Requisitos do problema -
Pode continuar o texto abaixo, sobre o voto em Trump e o culto do individualismo, a partir da última frase apresentada?

Em teoria, votamos em líderes políticos que nos representam. Ainda a semana passada aqui escrevia que é difícil compreender como se sentir representado por alguém como Trump, que, tão visivelmente, só pensa nele mesmo. Mas talvez a questão seja mesmo essa: talvez tantas pessoas tenham votado Trump precisamente por ser um egoísta. Um egoísta como elas. Um egoísta como nós. Que vai fechar a porta aos outros. Não importa se é competente, nem mentiroso. Lembram-se dos ilegais que andavam a comer cães e gatos em Springfield? Ridículo, não era?
Porque, em toda parte, perdeu-se a vergonha de fazer apologia ao individualismo. Porque, até bem pouco tempo, as histórias falavam de heróis pobres ou remediados que, contra todas as apostas, triunfavam na vida, e agora os protagonistas são milionários, os videoclipes e perfis de redes sociais delírios de bling-bling e ostentação, a grande religião contemporânea um pastiche de receitas para o sucesso que dita que você sempre tenha mais, maior, mais caro e mais “exclusivo”. Trump venceu porque, em um mundo à beira do esgotamento dos recursos naturais, ele anuncia que os explorará ainda mais. Porque milhões de pessoas acham que, melhor, melhor, é pensar nelas mesmas, que é o que todo mundo faz.

Trecho dos dados -
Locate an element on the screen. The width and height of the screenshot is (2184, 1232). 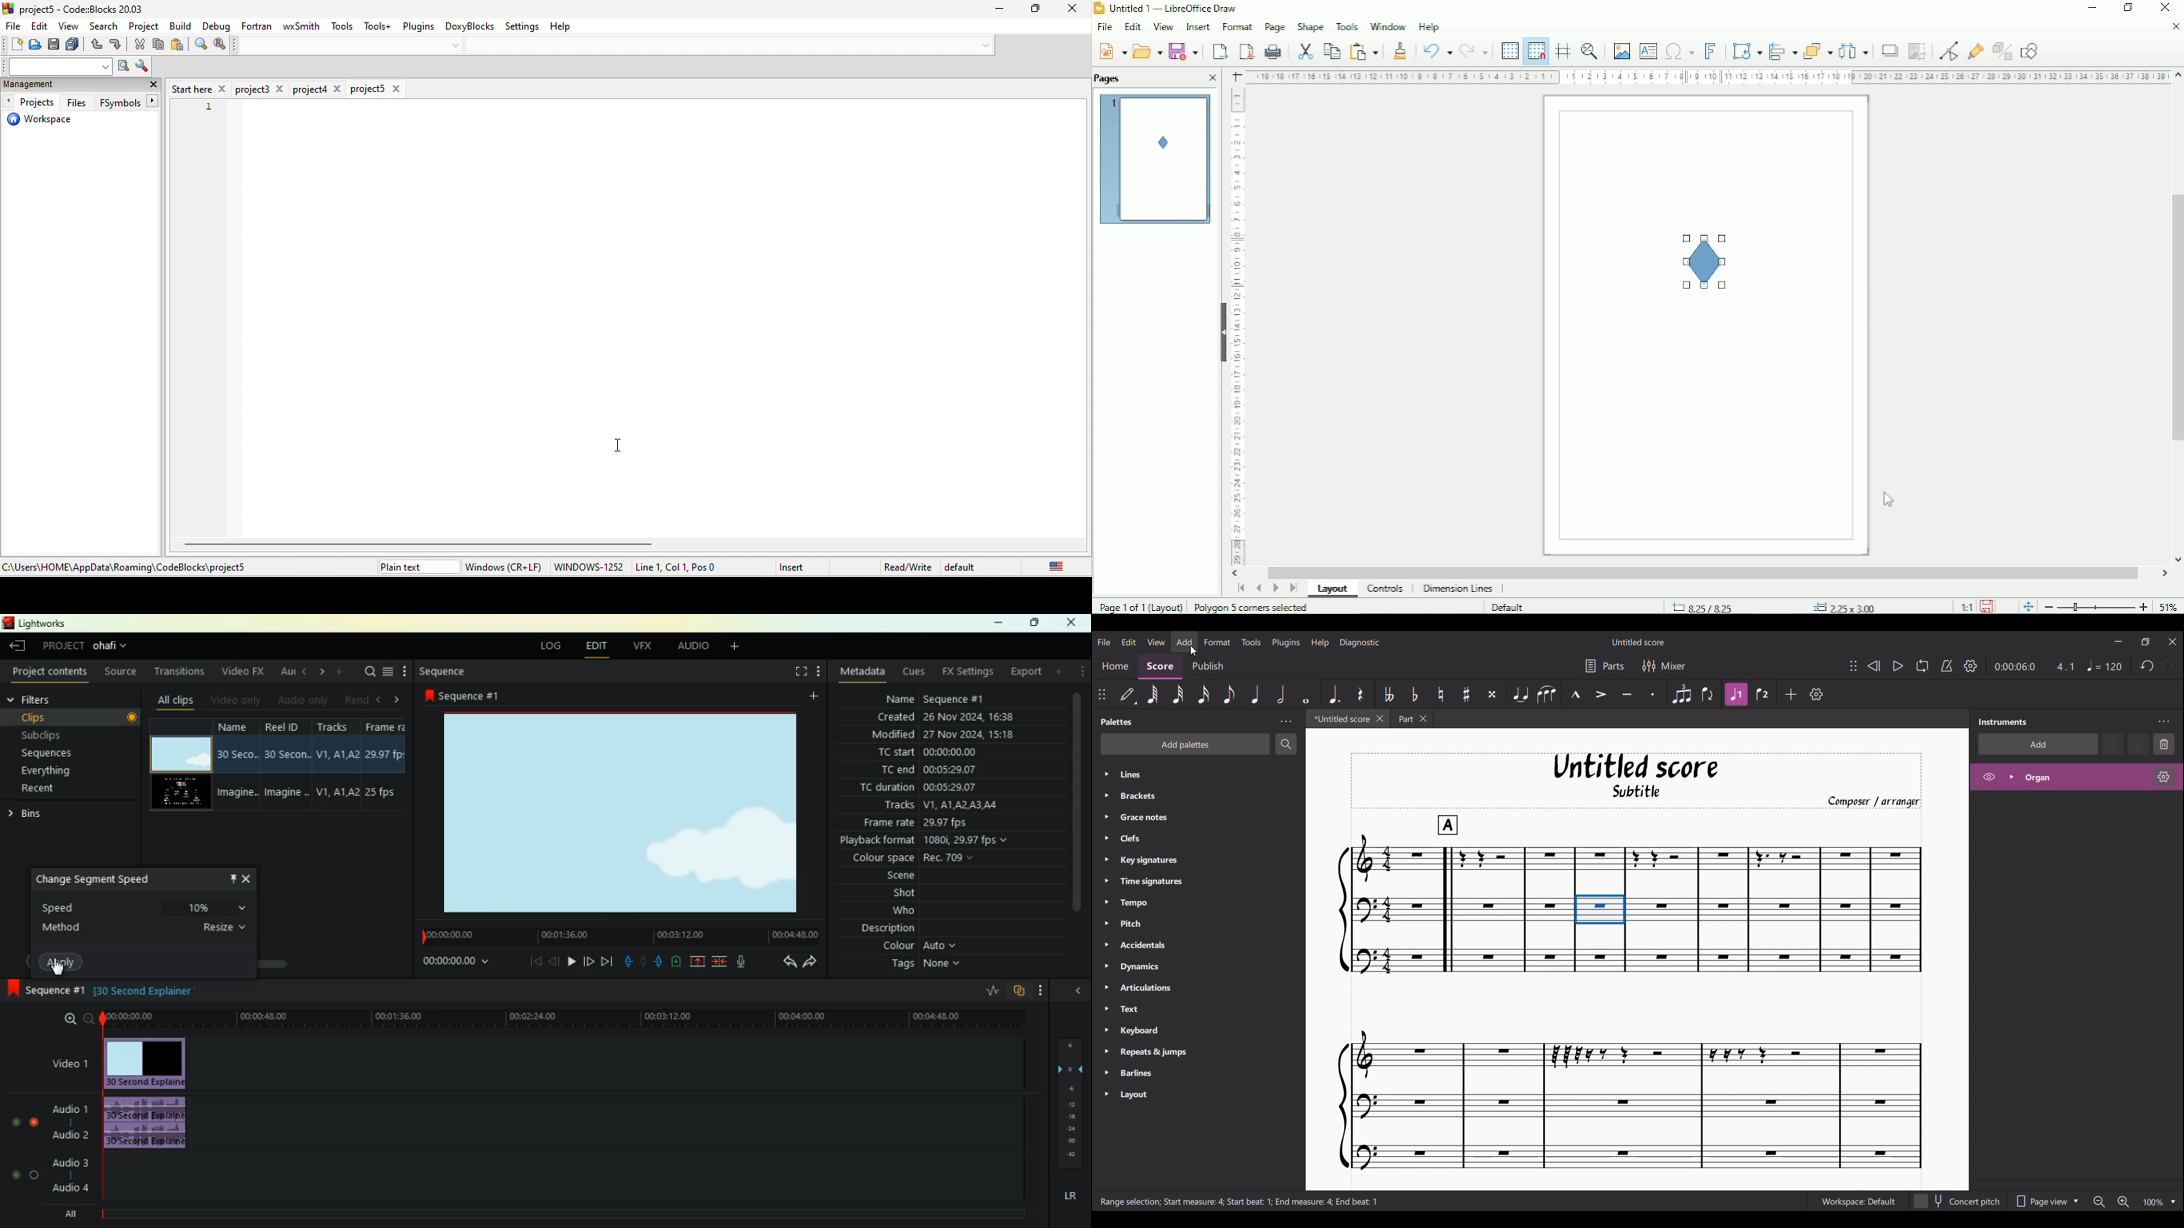
beggining is located at coordinates (529, 961).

Resposta do exercício -
Se isso vai dar certo? Claro que não. Se uma economia fechar-se sobre ela mesma fosse boa política econômica, a Coreia do Norte era uma potência. Nunca teria existido América. Enquanto isso, aqui fora, em todos os países a que os Estados Unidos voltarem as costas, só crescerão, ainda mais, a influência russa e chinesa. No fim, alguém perguntará o que deu errado. Pode ser que o cara para quem eles apontaram o dedo antes agora estenda a mão para eles. Mas eles não vão gostar.
O maior país do mundo rebentou de tão cheio dele mesmo. E nós não fazemos ideia do que vamos fazer sozinhos.